→ **Texte proposé**

<<<<

La même édition renferme quelques remarques qui n'appartiennent pas à La Harpe, et dont nous avons profité.

Un autre littérateur, qui pendant vingt ans charma l'Europe, dont il dirigeoit le goût, Geoffroy, vint se joindre aux commentateurs de Racine. Mais ces badinages pleins de verve, ces critiques légères et piquantes, qu'on admiroit chaque jour dans un feuilleton, perdirent tout-à-coup de leur prix en passant dans un commentaire. Loin d'éviter les défauts de son prédécesseur, il semble vouloir les surpasser; en un mot, il s'attache à la mémoire de La Harpe, comme La Harpe s'étoit attaché à celle de Luneau, et dans cette lutte fatigante il cherche moins à bien juger qu'à contredire les jugements de son rival. De

là toutes ses erreurs, et une multitude de notes dont le moindre défaut est d'être inutiles. Ainsi notre siècle, comme celui des Scaliger, des Casaubon, des Saumaise, devoit offrir deux exemples de cette vérité, que rien n'est plus froid qu'un commentaire, et que cependant rien n'est plus passionné que les

commentateurs.

Après avoir fait la part de la critique, il est juste de faire celle de l'éloge. Le travail de Geoffroy, comme celui de La Harpe, n'avoit besoin que d'être débarrassé de toutes les discussions étrangères à Racine. On y trouve alors une profonde connoissance des anciens, l'expérience de la scène, des rapprochements heureux, des aperçus neufs, et ce tact fin et délicat qui distingue les critiques habiles.

Les feuilletons de Geoffroy nous ont fourni quelques notes qui ne se trouvent pas dans son commentaire.

Quant aux erreurs de ces deux grands critiques, il est nécessaire de remarquer que La Harpe s'est trompé dans le jugement qu'il a porté d'Esther, comme Geoffroy dans celui qu'il a porté d'Iphigénie. Le premier vouloit qu'Esther ne fût pas une tragédie; le second, dans sa prévention pour les Grecs, plaçoit l'Iphigénie de Racine au-dessous de celle

d'Euripide. Nous avons mis le lecteur en état de décider cette question, en donnant la pièce d'Euri pide traduite par Geoffroy lui-même.

Il nous reste à parler d'un livre moins connu; c'est celui de M. Fontanier. Le but de cet écrivain étant de rectifier les critiques dont Racine a été l'objet, il a cru devoir recueillir les notes de tous les commentateurs, sans choix, sans ordre, avec les répétitions et les contradictions. Ainsi, dans ce vaste recueil, chaque sujet, après avoir été traité sept ou huit fois, est terminé par une longue note, dans laquelle M. Fontanier juge à son tour tout ce qui vient d'être jugé, et les jugements eux-mêmes. C'est donc encore un commentaire sur les commentateurs. On y trouve plus d'instruction que de goût, des dissertations grammaticales très bien faites, mais noyées dans un fatras scolastique dont il n'est pas facile de les dégager.

>>>>

→ **Consignes de l'exercice**
- 1) D'après le texte sur les commentateurs de Racine, au-dessous de quelle pièce Geoffroy plaçait-il l'Iphigénie de Racine ?
- 2) Reprenez le texte sur les commentateurs de Racine à la suite de sa dernière phrase et poursuivez-le.

Données de repérage de mots et d'éléments:
<<<<

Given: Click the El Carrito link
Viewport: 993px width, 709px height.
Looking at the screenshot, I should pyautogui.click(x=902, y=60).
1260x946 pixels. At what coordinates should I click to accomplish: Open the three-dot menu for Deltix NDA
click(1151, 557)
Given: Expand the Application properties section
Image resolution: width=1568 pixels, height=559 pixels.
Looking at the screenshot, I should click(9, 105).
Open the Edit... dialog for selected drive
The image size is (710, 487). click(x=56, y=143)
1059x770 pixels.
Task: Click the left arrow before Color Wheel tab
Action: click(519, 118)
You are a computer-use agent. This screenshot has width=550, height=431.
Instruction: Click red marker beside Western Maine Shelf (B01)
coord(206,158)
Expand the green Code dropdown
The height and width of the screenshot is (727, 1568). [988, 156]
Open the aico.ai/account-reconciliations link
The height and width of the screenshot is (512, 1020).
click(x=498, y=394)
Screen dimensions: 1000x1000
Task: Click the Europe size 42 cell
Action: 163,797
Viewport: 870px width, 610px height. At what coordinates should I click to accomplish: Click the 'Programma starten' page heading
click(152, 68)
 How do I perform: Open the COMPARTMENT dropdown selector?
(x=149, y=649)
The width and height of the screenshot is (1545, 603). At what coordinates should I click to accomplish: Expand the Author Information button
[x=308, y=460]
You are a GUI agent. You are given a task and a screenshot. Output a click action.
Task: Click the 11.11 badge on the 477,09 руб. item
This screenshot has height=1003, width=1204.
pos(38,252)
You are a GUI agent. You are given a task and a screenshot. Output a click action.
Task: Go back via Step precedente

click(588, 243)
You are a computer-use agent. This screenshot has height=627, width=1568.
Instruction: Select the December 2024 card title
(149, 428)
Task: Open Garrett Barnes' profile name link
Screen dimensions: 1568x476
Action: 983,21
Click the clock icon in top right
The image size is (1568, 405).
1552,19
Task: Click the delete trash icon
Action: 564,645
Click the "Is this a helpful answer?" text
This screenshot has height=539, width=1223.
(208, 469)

>>>>

→ **Réponses par consigne**
- 1) Au-dessous de l'Iphigénie d'Euripide.

- 2)
Tels sont les commentaires généraux publiés jusqu'à ce jour sur Racine. Nous ne parlerons point des écrivains qui se sont bornés à l'examen de quelques pièces, tels que Subligny, l'abbé de Villard, l'abbé Pellegrin, Riccoboni, le P. Brumoy, les frères Parfait, Le Franc de Pompignan, du Bos, J. B. Rousseau, J. J. Rousseau (sur Bérénice), Voltaire (sur la même pièce), La Mothe-Houdard (sur Bajazet ),

Roger (sur Esther et Athalie), et M. Petitot, auteur de quelques notes disséminées dans son édition de Racine. Nous avons recueilli les meilleures observations de chacun de ces écrivains, et rapporté en entier le commentaire de Voltaire sur Bérénice.

On s'étonnera peut-être de ne pas retrouver dans cette édition les préfaces et les examens critiques de Louis Racine, Luneau, La Harpe, et Geoffroy.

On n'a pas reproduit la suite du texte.